### Work task
Across the records below, count the lines that contain "License" and write down only the count.

(Stored entries)
- Opening Delimiter -

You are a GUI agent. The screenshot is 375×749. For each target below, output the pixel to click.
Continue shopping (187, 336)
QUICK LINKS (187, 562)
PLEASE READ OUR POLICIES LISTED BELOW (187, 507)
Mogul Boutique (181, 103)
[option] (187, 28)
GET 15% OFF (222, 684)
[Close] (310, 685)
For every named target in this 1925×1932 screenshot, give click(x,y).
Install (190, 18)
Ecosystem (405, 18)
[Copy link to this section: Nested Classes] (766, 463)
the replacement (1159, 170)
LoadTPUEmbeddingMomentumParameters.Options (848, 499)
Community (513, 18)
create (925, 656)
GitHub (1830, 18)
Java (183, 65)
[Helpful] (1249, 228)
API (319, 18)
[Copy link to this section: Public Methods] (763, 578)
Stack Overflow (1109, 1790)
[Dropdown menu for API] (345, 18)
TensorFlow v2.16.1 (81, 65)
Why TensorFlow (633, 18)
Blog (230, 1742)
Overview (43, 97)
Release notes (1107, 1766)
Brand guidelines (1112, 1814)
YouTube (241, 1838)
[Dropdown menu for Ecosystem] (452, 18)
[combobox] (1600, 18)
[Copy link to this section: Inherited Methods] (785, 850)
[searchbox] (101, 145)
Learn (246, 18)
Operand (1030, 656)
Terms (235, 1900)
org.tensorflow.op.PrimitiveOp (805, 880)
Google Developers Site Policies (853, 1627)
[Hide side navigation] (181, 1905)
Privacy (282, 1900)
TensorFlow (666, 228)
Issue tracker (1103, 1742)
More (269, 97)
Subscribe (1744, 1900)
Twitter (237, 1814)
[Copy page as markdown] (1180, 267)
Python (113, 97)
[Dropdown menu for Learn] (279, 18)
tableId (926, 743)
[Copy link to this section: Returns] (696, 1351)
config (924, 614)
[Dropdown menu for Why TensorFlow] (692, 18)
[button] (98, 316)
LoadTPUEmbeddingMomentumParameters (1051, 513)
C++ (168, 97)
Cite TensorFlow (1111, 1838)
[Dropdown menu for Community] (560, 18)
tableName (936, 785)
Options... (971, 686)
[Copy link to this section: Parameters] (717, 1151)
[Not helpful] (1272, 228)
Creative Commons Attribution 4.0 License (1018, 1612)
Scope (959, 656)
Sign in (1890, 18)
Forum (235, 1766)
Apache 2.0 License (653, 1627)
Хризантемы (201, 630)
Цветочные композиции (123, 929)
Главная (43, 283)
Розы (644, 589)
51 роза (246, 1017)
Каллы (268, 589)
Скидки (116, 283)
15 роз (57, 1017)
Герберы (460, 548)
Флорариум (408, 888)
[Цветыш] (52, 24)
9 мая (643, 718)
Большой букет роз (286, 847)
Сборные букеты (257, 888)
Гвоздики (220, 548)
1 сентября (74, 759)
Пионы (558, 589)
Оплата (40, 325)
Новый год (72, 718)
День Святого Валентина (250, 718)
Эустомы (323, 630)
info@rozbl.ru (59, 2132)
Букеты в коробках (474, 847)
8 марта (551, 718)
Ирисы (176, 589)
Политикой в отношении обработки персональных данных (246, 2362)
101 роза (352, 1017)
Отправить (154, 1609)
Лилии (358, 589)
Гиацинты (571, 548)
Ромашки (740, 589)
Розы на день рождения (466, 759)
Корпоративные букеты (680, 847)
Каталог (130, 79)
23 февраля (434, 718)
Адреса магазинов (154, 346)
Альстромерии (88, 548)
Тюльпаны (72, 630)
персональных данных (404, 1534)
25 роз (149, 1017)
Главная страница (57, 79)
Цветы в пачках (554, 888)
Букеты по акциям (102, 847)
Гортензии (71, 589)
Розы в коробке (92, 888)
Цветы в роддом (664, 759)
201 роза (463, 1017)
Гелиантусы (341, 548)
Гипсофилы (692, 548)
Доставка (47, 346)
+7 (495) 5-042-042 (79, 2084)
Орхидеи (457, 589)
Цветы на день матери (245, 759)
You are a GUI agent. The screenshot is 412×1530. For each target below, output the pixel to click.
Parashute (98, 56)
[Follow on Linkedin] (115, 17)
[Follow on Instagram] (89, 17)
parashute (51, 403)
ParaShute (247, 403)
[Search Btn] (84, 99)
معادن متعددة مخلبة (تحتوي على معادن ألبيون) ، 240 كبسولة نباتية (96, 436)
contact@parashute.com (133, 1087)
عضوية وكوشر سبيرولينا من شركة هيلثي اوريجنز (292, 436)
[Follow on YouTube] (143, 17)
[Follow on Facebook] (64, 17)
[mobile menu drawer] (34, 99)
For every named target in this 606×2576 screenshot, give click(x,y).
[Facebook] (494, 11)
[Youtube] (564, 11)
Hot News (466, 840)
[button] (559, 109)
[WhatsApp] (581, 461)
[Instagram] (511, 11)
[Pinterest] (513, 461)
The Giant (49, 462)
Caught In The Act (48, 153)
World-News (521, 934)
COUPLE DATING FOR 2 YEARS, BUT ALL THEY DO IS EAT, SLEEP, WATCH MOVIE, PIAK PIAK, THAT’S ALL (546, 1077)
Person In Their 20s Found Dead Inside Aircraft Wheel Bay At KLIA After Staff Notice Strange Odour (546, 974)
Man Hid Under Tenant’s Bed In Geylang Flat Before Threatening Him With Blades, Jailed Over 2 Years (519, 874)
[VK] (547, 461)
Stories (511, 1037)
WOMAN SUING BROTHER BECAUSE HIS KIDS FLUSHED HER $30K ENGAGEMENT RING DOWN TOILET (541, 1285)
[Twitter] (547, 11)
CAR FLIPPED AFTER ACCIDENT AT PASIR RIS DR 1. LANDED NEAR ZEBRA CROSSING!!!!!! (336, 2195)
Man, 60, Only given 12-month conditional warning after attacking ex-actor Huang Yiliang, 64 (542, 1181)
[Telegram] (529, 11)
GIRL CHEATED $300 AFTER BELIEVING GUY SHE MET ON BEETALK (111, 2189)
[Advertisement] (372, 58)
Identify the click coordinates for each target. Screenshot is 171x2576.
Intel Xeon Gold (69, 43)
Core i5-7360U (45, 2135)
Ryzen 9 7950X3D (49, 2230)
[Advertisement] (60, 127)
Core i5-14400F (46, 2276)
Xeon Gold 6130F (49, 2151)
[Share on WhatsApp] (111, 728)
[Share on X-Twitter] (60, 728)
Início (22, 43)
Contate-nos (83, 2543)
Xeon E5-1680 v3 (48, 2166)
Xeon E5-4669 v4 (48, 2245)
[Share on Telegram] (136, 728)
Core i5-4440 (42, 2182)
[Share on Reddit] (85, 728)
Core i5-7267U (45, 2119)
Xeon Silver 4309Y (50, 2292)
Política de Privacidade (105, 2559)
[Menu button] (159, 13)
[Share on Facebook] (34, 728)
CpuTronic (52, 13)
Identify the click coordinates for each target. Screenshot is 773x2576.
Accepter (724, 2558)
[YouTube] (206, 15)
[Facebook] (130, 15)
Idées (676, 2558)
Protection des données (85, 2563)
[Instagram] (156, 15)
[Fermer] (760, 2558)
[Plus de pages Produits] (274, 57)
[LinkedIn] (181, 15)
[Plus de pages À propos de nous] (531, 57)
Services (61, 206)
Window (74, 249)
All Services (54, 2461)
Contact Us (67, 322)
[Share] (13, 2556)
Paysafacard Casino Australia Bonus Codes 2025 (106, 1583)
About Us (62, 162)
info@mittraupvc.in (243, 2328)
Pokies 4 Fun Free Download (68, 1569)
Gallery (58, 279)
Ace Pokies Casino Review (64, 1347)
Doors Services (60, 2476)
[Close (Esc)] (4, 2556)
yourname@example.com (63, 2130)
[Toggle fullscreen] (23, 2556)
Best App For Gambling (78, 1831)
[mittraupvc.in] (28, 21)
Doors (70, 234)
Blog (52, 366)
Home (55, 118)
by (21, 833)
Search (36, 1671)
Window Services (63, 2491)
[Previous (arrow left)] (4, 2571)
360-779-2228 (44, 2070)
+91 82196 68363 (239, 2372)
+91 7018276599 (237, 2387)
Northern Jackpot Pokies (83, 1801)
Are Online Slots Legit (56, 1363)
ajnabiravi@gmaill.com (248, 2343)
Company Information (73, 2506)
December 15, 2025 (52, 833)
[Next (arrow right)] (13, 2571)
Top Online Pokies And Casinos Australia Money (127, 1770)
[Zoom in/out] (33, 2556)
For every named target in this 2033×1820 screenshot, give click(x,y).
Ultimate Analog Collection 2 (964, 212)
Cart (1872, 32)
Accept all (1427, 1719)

- Closing Delimiter -

### Solution for this task
2